On 6/5/2012 10:37 AM, Jeff Liebermann wrote:
On Tue, 5 Jun 2012 09:00:11 -0400, "
wrote:

I finally got back to checking and the noise is louder and when unhooking
the tuner (which is attached to the dipole) the noice immediately goes away.


Does "unhooking the tuner" mean that you've unplugged the antenna lead
from the plasma TV, or that you turned off the plasma TV? If the RFI
is really coming from the antenna connection of the TV, a simple 54MHz
high pass filter should be sufficient to reduce the RF emissions at HF
frequencies to tolerable levels. However, I think turning off the TV
would be better.

Yesterday was about S9 or S10 of constant noice coming over all the bands on
the HF.


I was playing with a Heathkit GC-1000 WWV clock a few nights ago.
Reception was horrible and there seemed to be a rather high noise
level. I turned off everything I could think might be the culprit and
the noise was still there. I gave up for the evening. When I turned
off the room lights, the noise went away. One LED lamp turned out to
be the culprit:
http://www.homedepot.com/webapp/wcs/stores/servlet/ProductDisplay?productId=203088292
I have 3 of these running, but only one of them generates RFI.

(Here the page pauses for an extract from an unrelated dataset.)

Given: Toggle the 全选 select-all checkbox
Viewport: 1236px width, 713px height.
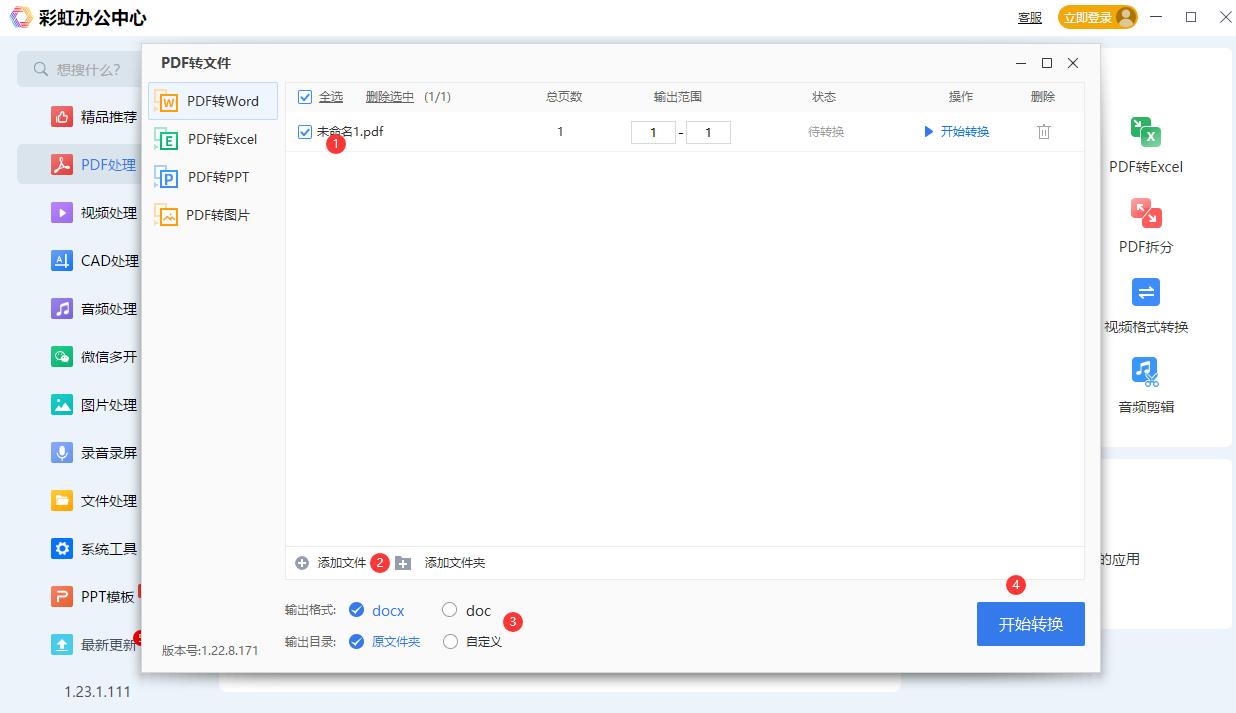Looking at the screenshot, I should 305,97.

So far the best light (warm white), best efficiency and relatively low
noise seems to be from Philips LED bulbs. The ones that have the orange
top are the best. Nothing else comes close. In Minnesota I think there
is a deal going on with Home Depot and the power company because the 60W
Philips bulbs that are normally $40 online everywhere have been $15 at
Home Depot (here) for months.

They are much better than any other LED Edison style bulb I have
purchased, and I've bought quite a few trying to figure out what's good.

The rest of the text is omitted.